§ **Task material**
%%

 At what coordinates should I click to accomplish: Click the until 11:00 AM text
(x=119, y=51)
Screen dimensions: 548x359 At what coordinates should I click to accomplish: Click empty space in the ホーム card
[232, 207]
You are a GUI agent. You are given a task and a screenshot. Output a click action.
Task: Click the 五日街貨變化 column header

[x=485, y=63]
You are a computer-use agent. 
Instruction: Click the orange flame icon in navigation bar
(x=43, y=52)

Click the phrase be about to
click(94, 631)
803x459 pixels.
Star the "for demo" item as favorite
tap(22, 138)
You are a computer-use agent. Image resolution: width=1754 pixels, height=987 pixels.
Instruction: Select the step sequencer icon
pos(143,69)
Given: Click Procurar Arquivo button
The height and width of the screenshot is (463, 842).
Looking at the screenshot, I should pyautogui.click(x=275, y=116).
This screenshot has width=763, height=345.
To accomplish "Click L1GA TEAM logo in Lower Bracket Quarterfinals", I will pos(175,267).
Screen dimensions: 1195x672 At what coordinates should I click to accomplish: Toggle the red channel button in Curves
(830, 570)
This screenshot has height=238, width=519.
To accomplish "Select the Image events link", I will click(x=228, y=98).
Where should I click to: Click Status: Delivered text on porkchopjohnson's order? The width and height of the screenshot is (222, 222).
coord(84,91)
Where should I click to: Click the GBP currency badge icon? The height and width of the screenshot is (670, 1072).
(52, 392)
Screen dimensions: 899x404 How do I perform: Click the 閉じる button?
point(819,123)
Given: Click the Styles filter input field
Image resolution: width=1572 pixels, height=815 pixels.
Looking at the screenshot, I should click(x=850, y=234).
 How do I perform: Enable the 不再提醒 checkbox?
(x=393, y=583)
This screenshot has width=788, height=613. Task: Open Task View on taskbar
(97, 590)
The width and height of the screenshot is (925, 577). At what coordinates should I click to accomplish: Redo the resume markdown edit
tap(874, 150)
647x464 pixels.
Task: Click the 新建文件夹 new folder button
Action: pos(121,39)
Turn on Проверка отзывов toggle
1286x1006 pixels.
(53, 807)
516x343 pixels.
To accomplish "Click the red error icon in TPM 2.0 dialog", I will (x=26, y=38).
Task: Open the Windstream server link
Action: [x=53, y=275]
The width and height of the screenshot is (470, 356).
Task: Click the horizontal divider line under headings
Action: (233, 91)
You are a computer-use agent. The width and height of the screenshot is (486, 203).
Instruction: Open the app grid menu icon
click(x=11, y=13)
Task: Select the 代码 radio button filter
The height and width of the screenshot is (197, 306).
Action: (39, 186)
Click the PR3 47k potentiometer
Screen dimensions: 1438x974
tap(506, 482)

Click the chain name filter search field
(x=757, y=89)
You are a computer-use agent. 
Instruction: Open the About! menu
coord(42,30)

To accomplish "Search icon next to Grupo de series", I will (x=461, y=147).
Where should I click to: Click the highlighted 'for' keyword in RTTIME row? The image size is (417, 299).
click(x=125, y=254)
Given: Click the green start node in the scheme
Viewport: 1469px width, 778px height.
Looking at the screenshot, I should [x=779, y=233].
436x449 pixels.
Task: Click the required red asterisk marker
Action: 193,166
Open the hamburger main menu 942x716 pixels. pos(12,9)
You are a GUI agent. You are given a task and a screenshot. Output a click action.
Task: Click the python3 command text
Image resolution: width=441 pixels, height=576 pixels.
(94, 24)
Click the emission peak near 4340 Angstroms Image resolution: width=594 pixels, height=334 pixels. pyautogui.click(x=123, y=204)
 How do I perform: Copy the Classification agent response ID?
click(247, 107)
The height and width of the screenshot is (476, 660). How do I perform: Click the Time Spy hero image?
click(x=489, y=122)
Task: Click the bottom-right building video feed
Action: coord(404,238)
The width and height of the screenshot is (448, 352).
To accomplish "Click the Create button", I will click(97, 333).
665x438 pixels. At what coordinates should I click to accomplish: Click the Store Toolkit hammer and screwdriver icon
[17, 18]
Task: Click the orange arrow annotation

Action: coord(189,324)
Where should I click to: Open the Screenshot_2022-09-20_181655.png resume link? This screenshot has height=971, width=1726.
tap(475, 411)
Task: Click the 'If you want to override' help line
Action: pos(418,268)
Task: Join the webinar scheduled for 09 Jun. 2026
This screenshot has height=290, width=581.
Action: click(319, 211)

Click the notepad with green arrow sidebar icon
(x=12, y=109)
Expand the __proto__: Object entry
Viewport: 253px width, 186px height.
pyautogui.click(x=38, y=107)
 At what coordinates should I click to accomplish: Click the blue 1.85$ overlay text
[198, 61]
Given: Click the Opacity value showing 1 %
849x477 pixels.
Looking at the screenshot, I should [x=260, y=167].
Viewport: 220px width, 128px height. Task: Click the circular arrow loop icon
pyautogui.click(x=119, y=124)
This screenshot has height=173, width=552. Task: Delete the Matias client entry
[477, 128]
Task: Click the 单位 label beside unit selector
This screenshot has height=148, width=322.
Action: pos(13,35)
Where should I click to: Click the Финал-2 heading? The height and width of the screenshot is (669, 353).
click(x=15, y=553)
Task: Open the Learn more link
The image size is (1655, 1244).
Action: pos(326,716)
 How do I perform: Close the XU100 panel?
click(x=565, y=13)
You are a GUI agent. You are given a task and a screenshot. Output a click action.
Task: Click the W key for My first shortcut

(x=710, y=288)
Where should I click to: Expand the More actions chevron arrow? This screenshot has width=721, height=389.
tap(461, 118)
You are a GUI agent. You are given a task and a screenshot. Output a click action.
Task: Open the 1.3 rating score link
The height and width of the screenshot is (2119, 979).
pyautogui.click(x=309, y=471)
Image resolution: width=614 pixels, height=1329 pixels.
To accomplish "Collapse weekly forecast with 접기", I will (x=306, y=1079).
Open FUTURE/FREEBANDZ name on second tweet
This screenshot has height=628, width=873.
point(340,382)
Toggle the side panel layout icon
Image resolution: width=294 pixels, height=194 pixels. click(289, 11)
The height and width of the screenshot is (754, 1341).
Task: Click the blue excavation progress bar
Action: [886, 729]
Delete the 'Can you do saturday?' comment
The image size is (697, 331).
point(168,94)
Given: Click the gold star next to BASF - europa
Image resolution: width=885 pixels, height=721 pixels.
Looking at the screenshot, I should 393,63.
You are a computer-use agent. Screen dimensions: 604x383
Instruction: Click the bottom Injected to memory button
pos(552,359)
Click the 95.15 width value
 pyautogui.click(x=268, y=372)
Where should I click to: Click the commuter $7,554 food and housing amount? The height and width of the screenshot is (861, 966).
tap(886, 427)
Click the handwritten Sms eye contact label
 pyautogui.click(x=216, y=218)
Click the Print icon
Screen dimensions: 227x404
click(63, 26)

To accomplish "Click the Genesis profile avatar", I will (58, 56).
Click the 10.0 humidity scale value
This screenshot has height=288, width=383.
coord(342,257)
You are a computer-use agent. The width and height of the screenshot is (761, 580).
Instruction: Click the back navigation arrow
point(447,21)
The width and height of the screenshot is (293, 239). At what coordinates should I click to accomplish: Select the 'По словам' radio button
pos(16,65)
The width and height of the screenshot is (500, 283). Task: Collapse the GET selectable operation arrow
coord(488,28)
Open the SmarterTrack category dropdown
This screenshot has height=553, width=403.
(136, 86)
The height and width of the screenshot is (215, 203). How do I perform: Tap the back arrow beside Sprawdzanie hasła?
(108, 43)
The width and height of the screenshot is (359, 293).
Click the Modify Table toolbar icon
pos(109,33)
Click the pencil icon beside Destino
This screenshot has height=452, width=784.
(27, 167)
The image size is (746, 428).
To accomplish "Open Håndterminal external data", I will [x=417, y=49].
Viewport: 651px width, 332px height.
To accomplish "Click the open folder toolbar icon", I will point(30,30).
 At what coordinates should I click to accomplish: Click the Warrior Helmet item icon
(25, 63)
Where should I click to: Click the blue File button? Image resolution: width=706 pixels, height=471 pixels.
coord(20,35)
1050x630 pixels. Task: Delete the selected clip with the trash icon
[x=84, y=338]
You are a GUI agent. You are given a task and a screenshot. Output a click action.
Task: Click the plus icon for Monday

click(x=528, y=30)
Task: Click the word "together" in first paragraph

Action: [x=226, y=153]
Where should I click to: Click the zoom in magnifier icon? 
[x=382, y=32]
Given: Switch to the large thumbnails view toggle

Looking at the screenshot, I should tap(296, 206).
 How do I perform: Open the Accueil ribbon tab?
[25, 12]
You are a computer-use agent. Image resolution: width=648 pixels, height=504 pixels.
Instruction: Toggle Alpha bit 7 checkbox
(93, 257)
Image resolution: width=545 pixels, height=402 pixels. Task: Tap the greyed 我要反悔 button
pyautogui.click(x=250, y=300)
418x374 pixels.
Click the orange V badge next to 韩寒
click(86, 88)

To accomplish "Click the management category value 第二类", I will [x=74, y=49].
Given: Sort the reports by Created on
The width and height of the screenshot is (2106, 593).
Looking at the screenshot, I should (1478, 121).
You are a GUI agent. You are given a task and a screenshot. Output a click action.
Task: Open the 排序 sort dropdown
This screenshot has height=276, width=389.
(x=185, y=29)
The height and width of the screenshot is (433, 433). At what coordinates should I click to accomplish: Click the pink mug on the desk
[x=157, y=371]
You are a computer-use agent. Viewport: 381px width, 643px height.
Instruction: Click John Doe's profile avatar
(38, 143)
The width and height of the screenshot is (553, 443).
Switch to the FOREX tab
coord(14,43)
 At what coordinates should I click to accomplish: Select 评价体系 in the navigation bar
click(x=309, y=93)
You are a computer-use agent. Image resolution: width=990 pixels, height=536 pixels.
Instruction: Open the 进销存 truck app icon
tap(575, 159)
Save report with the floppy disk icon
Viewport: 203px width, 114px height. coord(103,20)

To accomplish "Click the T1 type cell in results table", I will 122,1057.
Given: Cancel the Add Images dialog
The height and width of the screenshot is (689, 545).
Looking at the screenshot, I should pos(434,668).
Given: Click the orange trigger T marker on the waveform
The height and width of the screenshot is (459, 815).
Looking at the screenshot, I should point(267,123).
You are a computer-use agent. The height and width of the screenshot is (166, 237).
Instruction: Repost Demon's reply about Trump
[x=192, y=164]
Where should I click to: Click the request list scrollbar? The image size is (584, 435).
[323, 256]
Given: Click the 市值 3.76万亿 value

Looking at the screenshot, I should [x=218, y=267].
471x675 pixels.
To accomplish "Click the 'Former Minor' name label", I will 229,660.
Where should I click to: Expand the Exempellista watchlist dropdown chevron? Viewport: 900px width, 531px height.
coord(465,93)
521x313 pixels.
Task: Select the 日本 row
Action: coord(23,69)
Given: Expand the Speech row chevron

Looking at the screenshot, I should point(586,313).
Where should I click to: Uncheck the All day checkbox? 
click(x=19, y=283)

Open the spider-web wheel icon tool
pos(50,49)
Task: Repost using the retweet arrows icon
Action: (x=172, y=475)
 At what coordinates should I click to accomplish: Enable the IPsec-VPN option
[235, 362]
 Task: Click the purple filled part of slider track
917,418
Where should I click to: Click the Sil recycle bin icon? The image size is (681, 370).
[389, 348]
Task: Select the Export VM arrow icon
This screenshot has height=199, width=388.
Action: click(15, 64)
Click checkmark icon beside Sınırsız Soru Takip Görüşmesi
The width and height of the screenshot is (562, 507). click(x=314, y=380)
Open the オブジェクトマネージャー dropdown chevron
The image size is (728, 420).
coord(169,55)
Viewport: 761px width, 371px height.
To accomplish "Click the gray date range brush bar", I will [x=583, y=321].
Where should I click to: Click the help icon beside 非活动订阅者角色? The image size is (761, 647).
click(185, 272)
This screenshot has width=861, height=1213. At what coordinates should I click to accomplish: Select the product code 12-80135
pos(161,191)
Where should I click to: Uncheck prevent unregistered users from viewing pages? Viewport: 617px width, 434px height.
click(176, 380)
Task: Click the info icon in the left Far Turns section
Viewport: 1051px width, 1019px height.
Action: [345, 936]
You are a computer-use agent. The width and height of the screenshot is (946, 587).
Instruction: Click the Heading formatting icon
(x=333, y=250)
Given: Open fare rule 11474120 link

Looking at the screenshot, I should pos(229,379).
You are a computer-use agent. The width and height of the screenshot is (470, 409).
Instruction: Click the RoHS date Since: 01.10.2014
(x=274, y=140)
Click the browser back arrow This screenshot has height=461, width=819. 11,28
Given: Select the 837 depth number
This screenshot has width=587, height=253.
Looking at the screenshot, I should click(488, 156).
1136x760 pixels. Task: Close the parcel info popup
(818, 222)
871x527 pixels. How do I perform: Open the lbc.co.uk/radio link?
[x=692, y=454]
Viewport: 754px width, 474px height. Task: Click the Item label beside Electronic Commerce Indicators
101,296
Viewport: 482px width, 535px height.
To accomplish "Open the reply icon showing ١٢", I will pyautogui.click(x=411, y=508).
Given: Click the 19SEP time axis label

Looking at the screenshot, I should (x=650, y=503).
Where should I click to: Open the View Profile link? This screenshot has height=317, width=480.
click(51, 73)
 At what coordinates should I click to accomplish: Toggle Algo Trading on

%%

§ **Problem statement**
From the first line of the entries above to the line with "This screenshot has width=763, height=345.", please return every line exactly, keeping both ends.

§ **Task result**
 At what coordinates should I click to accomplish: Click the until 11:00 AM text
(x=119, y=51)
Screen dimensions: 548x359 At what coordinates should I click to accomplish: Click empty space in the ホーム card
[232, 207]
You are a GUI agent. You are given a task and a screenshot. Output a click action.
Task: Click the 五日街貨變化 column header

[x=485, y=63]
You are a computer-use agent. 
Instruction: Click the orange flame icon in navigation bar
(x=43, y=52)

Click the phrase be about to
click(94, 631)
803x459 pixels.
Star the "for demo" item as favorite
tap(22, 138)
You are a computer-use agent. Image resolution: width=1754 pixels, height=987 pixels.
Instruction: Select the step sequencer icon
pos(143,69)
Given: Click Procurar Arquivo button
The height and width of the screenshot is (463, 842).
Looking at the screenshot, I should pyautogui.click(x=275, y=116).
This screenshot has width=763, height=345.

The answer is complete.